The China National Petroleum Corp. and the Myanmar government installed an oil and gas pipeline from China across Myanmar. To accomplish this, the Chinese blew up a dam and the mango trees that supported it, flooding the farmlands with salty water and interfering with a river that provided irrigation. Tutin, a 50-year-old farmer, told Giacomo that farmers who once produced 1,000 bags of rice now produce half that amount. Some farms were ruined by the saltwater. These experiences are not unique. All along the pipeline route, Chinese project authorities confiscated farmers’ lands, even though laws forbid foreigners to own land in Myanmar, and paid a pittance for their property. 

A village “watch committee” documented 102 cases of corruption or extortion. Environmental damage was hidden. Promises of 500,000 new jobs proved false. Giacomo reported that in addition to the pipeline, China plans to build two deep-water ports in the same area. The people expected the Chinese to behave with greater compassion for local concerns, but saw little hope that China would modify its behavior as it plowed ahead. The projects are expected to require thousands of acres of farmland. Noyli Lin, a villager told her, ”We are the real owners of the land, but they don’t care about us. The compensation they gave us is just a teacup for them.” 

Other anxieties from Western countries concern China’s geopolitical ambitions. In January 2017, Xi called for countries to work together to tackle trade issues. “One should not just retreat to the harbor when encountering a storm, for this will never get us to the other shore of the ocean.”

Chinese firms hope to win many of the engineering projects — ports, roads, railways and pipelines — that the new “connectivity” will require. China could also tap into and exploit the natural resources in various African countries as it is doing in the Tibet Autonomous Region. However, China insists that its initiatives will benefit all of humanity. 

At the first New Silk Road summit in Beijing in May, the European Union welcomed Xi’s Belt and Road Initiative. China experts say the global significance is underrated in the U.S. and that it will accelerate as the U.S. turns more insular under President Donald J. Trump. Louis Kuijs, at Oxford Economics in Hong Kong, said, “It is unfortunate that many U.S. diplomats … worked for years to push for TPP (the Trans-Pacific Partnership) and now it is torn apart.” He said the U.S. is turning its back on the rest of the world when it needs an open and engaged America. “It is understandable,” he said, “that China will fill those gaps with this Belt and Road Initiative. …It’s something the U.S. will later deeply regret.”
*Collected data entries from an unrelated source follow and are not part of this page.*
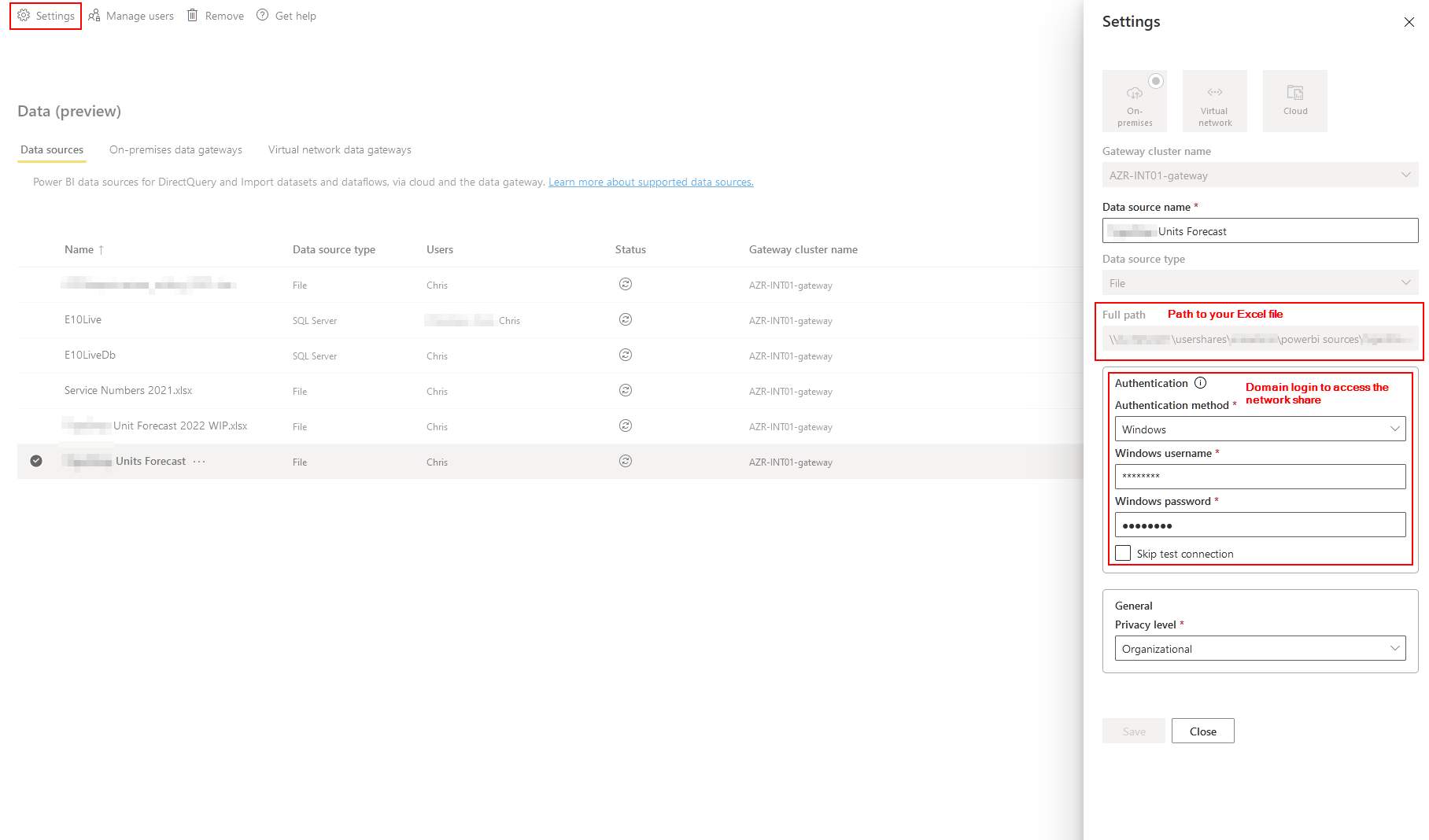The width and height of the screenshot is (1429, 840).
Task: Deselect the checked Units Forecast row
Action: (35, 461)
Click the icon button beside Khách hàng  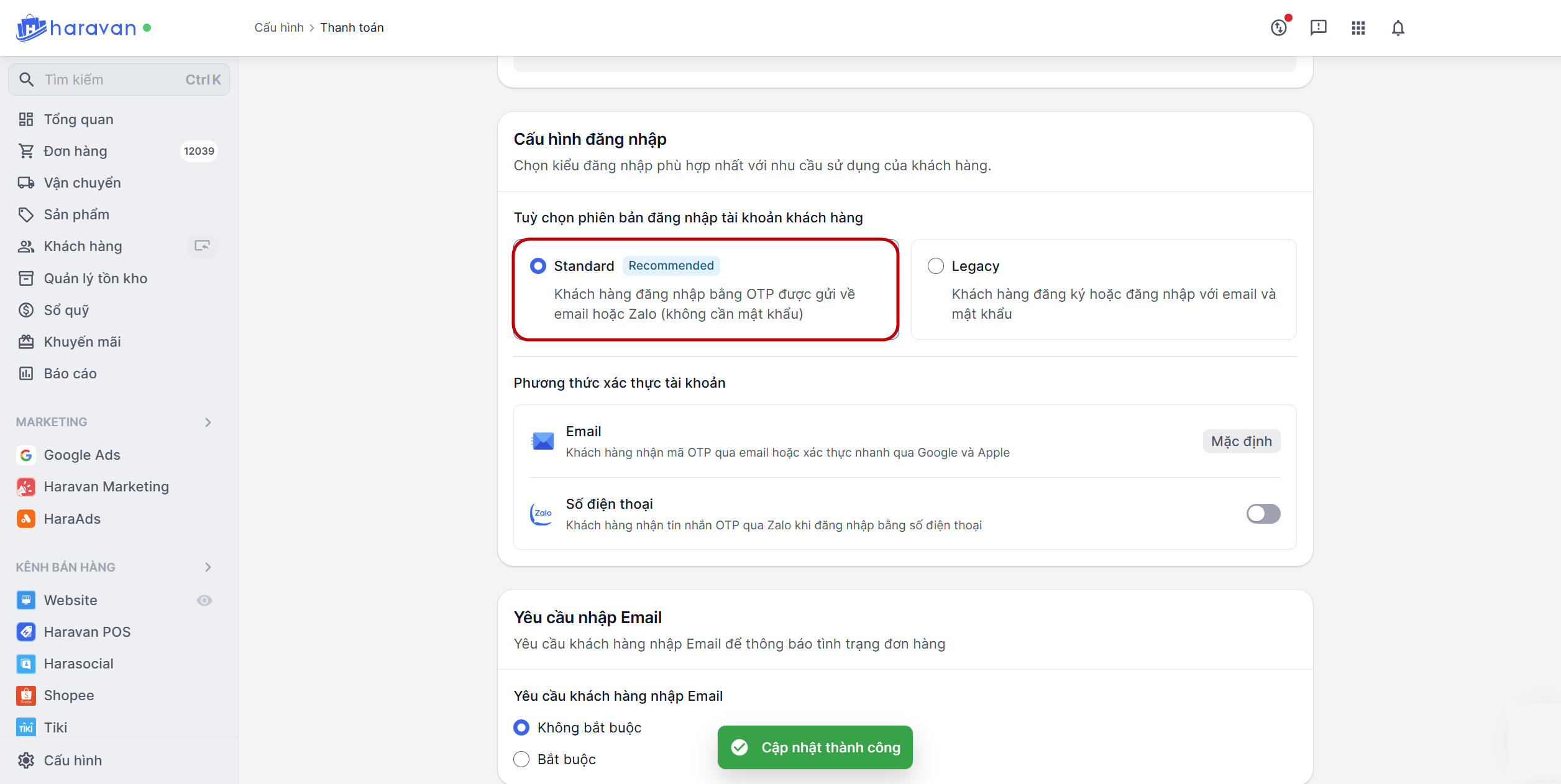pos(202,246)
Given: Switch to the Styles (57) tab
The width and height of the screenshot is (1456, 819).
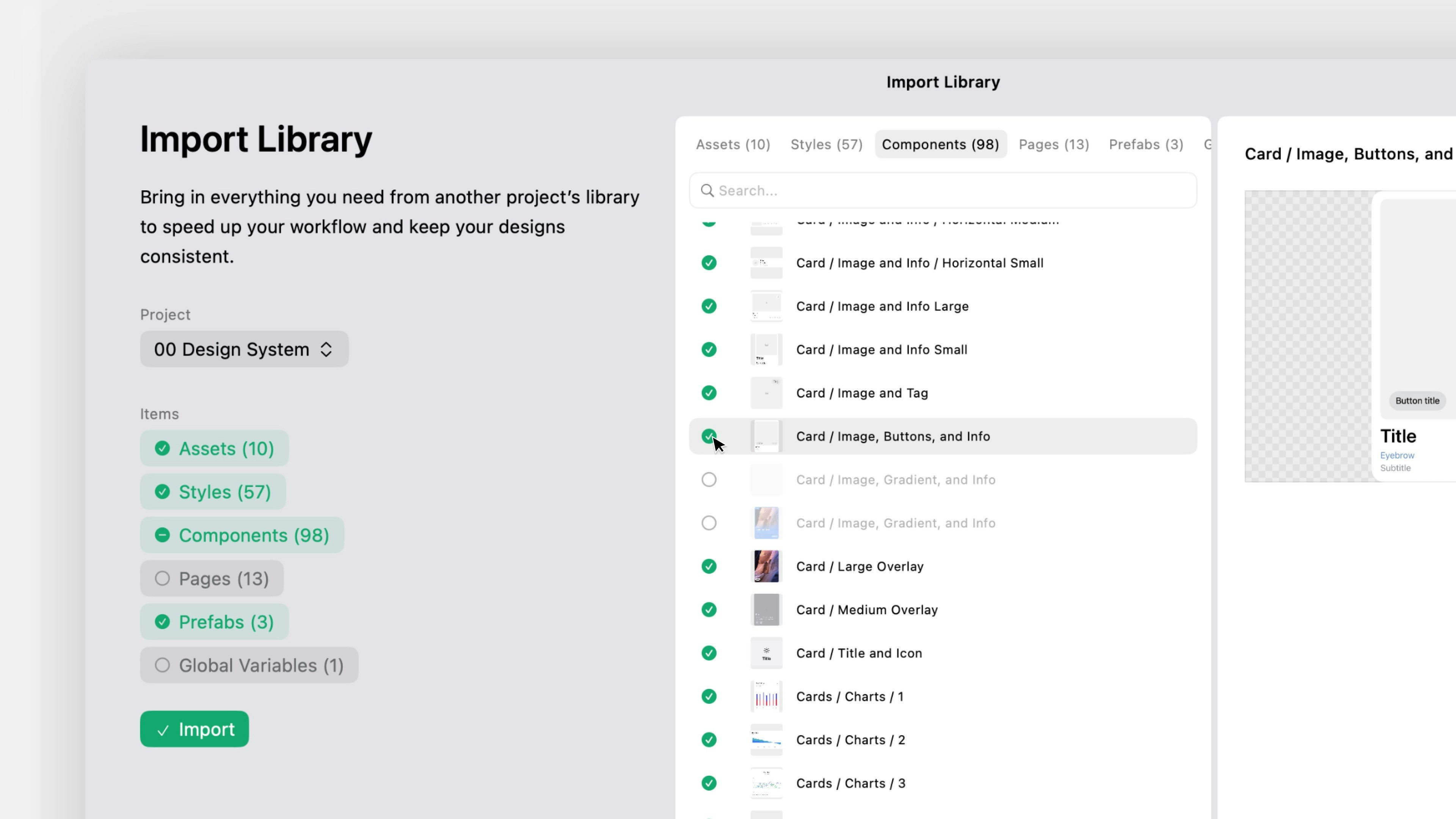Looking at the screenshot, I should pos(826,145).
Meanwhile, according to The Wall Street Journal, China is gaining favor in Pakistan at U.S. expense. Xi has made Pakistan his flagship partner in a program meant to spread Chinese-built infrastructure and is staking a claim to supplant the U.S. with billions of dollars of investments, “an embrace that promises Pakistan economic benefits and saddles it with debt — ensuring the relationship will last.”

Ely Ratner of The Council on Foreign Relations summed it up this way: “The Chinese are winning the perceptions game, whatever the reality. That then leads to political outcomes, because people see the inevitability of China’s rise and China’s power.” 

The expectations are that the initiative will expand China’s economic and geopolitical sway across the Middle East, Europe and Africa. If Trump turns inward and pushes an “America first” agenda of isolationism and protectionism, China’s trillion-dollar foreign policy will become even more significant. 

The future of this world-shaking experiment encompassing a complex new paradigm of world leadership and economy is yet to be seen.